What you have to do -
Copy the data verbatim, from its first line through the line containing "will click(1346, 23).".

____

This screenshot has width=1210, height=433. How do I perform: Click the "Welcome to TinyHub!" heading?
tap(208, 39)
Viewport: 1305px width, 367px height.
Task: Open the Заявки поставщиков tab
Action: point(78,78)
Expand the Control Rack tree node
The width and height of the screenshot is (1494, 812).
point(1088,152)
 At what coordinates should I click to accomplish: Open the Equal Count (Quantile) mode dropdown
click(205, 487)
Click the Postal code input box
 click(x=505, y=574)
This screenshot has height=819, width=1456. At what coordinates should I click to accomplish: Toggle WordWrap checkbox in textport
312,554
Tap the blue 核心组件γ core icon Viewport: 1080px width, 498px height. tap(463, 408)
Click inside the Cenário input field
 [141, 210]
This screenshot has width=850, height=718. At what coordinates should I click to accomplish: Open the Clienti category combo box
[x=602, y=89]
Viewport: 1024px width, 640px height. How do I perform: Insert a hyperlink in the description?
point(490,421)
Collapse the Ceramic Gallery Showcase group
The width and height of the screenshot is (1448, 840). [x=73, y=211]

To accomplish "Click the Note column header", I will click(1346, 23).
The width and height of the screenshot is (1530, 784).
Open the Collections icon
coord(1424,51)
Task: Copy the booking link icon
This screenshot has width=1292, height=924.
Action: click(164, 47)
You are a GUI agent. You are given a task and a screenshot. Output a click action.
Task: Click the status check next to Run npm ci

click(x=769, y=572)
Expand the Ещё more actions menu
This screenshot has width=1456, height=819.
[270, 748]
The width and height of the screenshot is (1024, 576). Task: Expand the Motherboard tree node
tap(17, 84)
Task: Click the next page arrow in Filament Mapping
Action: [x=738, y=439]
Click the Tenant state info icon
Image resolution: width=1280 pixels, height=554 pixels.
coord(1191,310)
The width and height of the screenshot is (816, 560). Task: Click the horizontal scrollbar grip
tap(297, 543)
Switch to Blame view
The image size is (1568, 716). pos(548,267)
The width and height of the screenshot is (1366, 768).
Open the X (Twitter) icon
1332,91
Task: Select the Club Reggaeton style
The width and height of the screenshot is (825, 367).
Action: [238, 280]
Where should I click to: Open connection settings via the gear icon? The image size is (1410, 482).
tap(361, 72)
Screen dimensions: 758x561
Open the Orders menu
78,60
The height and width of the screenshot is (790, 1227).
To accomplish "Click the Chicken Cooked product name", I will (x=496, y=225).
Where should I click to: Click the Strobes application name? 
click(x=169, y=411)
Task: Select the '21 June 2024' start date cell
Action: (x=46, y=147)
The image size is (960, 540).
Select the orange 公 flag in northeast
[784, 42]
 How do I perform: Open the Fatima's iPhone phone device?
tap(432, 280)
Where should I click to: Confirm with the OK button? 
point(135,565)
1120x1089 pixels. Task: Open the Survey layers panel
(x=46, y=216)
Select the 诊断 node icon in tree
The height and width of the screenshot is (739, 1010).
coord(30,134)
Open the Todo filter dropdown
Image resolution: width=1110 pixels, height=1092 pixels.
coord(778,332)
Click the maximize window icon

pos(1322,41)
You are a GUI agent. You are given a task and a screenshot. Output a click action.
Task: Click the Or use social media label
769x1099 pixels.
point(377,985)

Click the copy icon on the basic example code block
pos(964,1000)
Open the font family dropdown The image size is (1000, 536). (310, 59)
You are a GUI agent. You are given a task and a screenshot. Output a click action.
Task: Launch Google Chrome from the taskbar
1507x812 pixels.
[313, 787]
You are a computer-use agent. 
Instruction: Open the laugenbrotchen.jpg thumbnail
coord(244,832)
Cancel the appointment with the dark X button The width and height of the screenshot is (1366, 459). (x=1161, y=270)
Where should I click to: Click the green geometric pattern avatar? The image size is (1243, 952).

____

Right answer -
This screenshot has width=1210, height=433. How do I perform: Click the "Welcome to TinyHub!" heading?
tap(208, 39)
Viewport: 1305px width, 367px height.
Task: Open the Заявки поставщиков tab
Action: point(78,78)
Expand the Control Rack tree node
The width and height of the screenshot is (1494, 812).
point(1088,152)
 At what coordinates should I click to accomplish: Open the Equal Count (Quantile) mode dropdown
click(205, 487)
Click the Postal code input box
 click(x=505, y=574)
This screenshot has height=819, width=1456. At what coordinates should I click to accomplish: Toggle WordWrap checkbox in textport
312,554
Tap the blue 核心组件γ core icon Viewport: 1080px width, 498px height. tap(463, 408)
Click inside the Cenário input field
 [141, 210]
This screenshot has width=850, height=718. At what coordinates should I click to accomplish: Open the Clienti category combo box
[x=602, y=89]
Viewport: 1024px width, 640px height. How do I perform: Insert a hyperlink in the description?
point(490,421)
Collapse the Ceramic Gallery Showcase group
The width and height of the screenshot is (1448, 840). [x=73, y=211]

To accomplish "Click the Note column header", I will click(1346, 23).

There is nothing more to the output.